▶ Exercise material:
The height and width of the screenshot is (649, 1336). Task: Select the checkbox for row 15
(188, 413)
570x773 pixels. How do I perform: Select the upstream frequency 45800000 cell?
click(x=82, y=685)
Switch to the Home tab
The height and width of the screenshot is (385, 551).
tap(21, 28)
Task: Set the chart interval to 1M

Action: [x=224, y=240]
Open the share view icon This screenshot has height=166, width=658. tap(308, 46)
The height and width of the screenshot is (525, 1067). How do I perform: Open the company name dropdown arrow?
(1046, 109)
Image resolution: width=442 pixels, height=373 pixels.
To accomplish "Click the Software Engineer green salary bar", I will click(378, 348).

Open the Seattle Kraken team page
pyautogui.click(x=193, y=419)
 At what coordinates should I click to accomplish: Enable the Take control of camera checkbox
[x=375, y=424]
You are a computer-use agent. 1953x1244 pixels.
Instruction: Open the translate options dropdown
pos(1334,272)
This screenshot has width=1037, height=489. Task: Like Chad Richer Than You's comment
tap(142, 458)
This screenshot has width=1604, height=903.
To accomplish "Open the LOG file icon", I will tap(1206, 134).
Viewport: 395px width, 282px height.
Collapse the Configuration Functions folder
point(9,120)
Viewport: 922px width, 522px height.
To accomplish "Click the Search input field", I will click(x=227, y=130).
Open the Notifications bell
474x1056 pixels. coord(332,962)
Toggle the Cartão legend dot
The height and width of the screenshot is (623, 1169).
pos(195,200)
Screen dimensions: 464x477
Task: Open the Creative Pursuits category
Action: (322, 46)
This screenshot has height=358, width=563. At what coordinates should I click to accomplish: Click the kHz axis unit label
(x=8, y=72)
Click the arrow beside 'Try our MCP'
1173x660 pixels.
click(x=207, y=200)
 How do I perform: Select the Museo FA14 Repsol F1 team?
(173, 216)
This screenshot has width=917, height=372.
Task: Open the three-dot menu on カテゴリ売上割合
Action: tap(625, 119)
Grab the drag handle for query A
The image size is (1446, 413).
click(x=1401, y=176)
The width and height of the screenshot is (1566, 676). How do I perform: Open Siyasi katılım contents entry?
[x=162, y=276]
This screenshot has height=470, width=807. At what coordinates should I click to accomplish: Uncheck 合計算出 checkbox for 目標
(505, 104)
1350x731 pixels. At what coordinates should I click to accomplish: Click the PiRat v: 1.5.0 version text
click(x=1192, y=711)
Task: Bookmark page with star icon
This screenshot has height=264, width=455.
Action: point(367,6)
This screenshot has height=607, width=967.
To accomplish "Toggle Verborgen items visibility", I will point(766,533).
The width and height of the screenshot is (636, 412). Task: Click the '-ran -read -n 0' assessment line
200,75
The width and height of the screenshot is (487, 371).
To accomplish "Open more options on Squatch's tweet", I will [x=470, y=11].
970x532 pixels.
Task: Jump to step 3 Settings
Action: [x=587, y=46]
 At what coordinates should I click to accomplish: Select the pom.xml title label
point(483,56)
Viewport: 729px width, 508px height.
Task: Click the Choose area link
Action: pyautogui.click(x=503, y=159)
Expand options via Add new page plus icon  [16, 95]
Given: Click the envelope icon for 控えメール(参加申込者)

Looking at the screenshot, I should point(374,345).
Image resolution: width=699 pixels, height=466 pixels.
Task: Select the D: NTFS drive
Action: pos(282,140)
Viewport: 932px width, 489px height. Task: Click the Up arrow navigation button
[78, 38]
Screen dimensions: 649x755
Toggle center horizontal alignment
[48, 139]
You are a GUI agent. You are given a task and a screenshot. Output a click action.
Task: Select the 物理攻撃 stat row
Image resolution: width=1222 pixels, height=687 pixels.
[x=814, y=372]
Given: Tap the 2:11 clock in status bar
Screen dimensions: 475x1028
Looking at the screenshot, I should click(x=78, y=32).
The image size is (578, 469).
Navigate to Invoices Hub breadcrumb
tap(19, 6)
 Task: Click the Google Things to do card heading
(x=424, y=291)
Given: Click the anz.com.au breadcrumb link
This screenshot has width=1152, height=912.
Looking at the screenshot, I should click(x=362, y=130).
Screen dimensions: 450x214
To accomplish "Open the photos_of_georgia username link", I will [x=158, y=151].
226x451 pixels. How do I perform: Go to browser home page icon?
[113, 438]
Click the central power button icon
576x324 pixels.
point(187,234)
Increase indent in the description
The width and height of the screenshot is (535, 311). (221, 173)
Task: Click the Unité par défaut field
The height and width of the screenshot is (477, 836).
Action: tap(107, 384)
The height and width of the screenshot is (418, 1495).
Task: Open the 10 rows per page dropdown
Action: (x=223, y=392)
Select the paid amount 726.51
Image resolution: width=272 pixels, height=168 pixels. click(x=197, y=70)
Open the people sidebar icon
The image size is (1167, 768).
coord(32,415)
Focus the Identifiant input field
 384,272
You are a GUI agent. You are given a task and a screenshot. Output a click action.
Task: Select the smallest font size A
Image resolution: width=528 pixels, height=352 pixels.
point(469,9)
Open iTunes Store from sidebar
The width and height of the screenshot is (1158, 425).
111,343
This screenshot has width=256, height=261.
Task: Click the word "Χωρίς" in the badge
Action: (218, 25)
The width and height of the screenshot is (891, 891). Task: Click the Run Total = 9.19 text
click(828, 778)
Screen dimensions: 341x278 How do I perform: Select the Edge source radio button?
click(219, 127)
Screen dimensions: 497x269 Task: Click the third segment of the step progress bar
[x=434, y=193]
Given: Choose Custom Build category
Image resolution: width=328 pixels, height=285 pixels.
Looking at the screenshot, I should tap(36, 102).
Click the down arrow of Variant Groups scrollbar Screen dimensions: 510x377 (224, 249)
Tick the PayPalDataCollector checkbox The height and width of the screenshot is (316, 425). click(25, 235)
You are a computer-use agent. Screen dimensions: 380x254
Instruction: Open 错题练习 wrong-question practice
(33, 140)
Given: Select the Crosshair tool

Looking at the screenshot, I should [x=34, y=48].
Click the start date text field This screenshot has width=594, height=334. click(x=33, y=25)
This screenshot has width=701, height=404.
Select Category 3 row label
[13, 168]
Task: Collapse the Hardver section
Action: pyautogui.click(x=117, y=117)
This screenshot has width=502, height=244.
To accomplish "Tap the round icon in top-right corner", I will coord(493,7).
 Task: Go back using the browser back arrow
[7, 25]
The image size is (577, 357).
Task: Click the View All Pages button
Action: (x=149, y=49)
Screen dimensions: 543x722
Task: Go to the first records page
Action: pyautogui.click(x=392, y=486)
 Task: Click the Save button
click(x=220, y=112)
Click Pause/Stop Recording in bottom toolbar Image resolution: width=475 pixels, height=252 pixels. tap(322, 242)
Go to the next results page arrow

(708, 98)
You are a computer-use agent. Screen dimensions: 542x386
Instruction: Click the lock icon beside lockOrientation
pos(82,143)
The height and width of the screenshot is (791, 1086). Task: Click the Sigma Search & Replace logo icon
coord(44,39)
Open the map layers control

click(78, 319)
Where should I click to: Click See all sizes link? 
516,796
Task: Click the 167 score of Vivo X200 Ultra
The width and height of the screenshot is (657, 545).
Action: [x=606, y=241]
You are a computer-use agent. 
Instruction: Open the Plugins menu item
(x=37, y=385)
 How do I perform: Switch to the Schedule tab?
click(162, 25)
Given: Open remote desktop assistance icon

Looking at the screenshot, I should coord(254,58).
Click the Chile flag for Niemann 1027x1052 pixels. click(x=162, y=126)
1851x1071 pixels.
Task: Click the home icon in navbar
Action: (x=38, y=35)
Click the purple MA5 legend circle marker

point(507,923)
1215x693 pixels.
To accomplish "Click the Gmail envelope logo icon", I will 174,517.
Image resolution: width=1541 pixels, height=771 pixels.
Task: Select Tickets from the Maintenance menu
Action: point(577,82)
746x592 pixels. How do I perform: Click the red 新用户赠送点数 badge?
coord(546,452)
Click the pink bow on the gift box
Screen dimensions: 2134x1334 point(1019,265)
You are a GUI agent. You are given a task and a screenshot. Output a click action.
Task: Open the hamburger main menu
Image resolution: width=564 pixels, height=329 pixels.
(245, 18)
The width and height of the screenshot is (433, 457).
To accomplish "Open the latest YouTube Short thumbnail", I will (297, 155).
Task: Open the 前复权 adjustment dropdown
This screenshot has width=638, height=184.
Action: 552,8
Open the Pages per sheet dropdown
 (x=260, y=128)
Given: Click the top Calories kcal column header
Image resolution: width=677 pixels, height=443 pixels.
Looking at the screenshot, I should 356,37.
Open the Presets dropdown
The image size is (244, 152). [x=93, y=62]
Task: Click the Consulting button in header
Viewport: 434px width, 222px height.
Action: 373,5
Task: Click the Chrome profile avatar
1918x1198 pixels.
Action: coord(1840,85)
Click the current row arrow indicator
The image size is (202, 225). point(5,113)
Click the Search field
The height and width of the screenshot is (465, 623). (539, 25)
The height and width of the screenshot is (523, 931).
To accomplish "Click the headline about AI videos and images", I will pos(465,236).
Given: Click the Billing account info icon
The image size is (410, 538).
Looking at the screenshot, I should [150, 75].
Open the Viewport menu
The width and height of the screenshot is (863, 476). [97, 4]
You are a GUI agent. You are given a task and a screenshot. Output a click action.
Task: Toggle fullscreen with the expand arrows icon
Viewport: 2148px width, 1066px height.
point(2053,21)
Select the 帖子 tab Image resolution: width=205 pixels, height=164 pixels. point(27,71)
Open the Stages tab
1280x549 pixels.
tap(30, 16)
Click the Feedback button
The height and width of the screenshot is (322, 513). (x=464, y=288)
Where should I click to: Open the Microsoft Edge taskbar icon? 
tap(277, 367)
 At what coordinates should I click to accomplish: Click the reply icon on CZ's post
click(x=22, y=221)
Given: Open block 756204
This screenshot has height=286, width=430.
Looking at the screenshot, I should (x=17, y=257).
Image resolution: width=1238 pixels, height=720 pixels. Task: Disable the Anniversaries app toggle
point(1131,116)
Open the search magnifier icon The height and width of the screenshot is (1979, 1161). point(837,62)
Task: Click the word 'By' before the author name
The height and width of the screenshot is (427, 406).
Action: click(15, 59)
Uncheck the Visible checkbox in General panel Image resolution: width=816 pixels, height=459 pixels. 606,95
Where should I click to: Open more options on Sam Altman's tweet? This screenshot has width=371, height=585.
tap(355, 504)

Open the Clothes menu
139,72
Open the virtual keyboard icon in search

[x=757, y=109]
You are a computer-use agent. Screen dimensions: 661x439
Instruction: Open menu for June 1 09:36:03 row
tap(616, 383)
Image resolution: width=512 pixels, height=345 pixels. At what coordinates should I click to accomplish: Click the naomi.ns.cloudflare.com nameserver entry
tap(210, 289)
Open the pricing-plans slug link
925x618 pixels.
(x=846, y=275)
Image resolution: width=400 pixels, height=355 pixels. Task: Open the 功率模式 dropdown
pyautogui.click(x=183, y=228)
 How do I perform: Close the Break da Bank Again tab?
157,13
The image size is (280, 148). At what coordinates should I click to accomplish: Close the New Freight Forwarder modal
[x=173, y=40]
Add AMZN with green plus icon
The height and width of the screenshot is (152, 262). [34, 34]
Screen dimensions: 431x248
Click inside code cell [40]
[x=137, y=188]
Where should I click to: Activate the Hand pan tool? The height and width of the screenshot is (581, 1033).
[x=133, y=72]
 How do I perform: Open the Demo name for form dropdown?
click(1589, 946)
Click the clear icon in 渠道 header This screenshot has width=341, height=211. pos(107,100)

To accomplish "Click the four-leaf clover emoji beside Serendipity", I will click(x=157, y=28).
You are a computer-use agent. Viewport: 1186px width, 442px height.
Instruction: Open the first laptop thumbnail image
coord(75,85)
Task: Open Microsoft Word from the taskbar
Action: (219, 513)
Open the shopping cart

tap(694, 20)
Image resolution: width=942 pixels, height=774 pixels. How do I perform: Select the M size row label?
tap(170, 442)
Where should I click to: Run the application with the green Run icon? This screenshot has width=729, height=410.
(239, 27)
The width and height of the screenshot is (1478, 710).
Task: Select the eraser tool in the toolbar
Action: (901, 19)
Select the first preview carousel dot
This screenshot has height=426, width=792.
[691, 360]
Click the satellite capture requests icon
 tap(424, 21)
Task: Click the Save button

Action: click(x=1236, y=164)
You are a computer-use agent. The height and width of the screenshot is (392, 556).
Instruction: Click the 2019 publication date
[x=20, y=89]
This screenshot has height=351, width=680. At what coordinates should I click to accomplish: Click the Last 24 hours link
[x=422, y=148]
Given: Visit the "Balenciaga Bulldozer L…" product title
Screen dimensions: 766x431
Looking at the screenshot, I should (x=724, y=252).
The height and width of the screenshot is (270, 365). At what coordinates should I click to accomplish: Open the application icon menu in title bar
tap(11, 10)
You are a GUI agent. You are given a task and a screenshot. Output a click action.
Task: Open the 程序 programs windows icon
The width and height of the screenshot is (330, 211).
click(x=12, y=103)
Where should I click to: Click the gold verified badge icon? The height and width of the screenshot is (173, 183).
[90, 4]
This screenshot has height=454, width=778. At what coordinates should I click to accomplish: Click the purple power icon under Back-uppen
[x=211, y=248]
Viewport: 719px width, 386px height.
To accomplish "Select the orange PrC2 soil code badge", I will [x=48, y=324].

▶ Exercise brief: Copy the material word for word, starting with the line that contains "You are a computer-use agent. Viewport: 1186px" and going on through the line that contains "Action: (901, 19)".

▶ Response below:
You are a computer-use agent. Viewport: 1186px width, 442px height.
Instruction: Open the first laptop thumbnail image
coord(75,85)
Task: Open Microsoft Word from the taskbar
Action: (219, 513)
Open the shopping cart

tap(694, 20)
Image resolution: width=942 pixels, height=774 pixels. How do I perform: Select the M size row label?
tap(170, 442)
Where should I click to: Run the application with the green Run icon? This screenshot has width=729, height=410.
(239, 27)
The width and height of the screenshot is (1478, 710).
Task: Select the eraser tool in the toolbar
Action: (901, 19)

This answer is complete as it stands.